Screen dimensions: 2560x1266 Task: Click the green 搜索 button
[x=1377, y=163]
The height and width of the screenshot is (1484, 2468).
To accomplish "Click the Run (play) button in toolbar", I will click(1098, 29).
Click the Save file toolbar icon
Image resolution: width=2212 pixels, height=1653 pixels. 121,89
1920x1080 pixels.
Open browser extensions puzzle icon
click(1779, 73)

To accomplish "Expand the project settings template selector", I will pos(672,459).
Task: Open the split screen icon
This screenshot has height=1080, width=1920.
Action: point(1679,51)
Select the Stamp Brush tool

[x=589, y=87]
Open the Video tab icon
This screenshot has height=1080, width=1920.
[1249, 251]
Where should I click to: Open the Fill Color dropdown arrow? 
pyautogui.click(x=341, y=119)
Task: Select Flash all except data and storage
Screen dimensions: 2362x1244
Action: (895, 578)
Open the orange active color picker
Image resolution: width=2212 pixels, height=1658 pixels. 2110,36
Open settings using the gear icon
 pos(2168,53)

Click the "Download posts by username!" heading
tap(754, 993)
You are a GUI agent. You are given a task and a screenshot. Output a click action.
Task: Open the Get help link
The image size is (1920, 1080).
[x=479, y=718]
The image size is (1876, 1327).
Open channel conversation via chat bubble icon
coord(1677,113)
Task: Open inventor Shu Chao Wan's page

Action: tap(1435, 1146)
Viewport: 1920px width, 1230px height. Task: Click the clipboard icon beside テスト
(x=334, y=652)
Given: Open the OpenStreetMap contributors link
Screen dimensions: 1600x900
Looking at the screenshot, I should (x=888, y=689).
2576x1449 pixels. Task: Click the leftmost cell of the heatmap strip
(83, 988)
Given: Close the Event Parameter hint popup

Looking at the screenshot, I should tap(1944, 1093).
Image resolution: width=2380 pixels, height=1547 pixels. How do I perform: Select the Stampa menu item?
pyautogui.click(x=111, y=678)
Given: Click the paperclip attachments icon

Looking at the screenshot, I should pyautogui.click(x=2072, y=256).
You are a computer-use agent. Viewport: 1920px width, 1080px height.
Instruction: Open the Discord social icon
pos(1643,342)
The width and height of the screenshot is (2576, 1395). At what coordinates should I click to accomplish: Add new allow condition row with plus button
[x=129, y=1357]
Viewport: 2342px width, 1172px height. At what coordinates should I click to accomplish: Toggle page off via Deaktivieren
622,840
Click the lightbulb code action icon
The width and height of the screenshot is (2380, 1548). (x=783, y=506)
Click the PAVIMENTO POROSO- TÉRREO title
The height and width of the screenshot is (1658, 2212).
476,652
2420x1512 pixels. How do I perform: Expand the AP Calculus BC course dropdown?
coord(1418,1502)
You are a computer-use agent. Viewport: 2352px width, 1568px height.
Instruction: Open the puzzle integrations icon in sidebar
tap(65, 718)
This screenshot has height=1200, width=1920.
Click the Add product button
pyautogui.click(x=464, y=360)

:::

■ **Exercise prompt**: Reproduce the lines above, beginning at the line with "1920x1080 pixels." and stopping after the line with "Given: Open the", exactly as they are.

■ **Response area**:
1920x1080 pixels.
Open browser extensions puzzle icon
click(1779, 73)

To accomplish "Expand the project settings template selector", I will pos(672,459).
Task: Open the split screen icon
This screenshot has height=1080, width=1920.
Action: point(1679,51)
Select the Stamp Brush tool

[x=589, y=87]
Open the Video tab icon
This screenshot has height=1080, width=1920.
[1249, 251]
Where should I click to: Open the Fill Color dropdown arrow? 
pyautogui.click(x=341, y=119)
Task: Select Flash all except data and storage
Screen dimensions: 2362x1244
Action: (895, 578)
Open the orange active color picker
Image resolution: width=2212 pixels, height=1658 pixels. 2110,36
Open settings using the gear icon
 pos(2168,53)

Click the "Download posts by username!" heading
tap(754, 993)
You are a GUI agent. You are given a task and a screenshot. Output a click action.
Task: Open the Get help link
The image size is (1920, 1080).
[x=479, y=718]
The image size is (1876, 1327).
Open channel conversation via chat bubble icon
coord(1677,113)
Task: Open inventor Shu Chao Wan's page

Action: tap(1435, 1146)
Viewport: 1920px width, 1230px height. Task: Click the clipboard icon beside テスト
(x=334, y=652)
Given: Open the OpenStreetMap contributors link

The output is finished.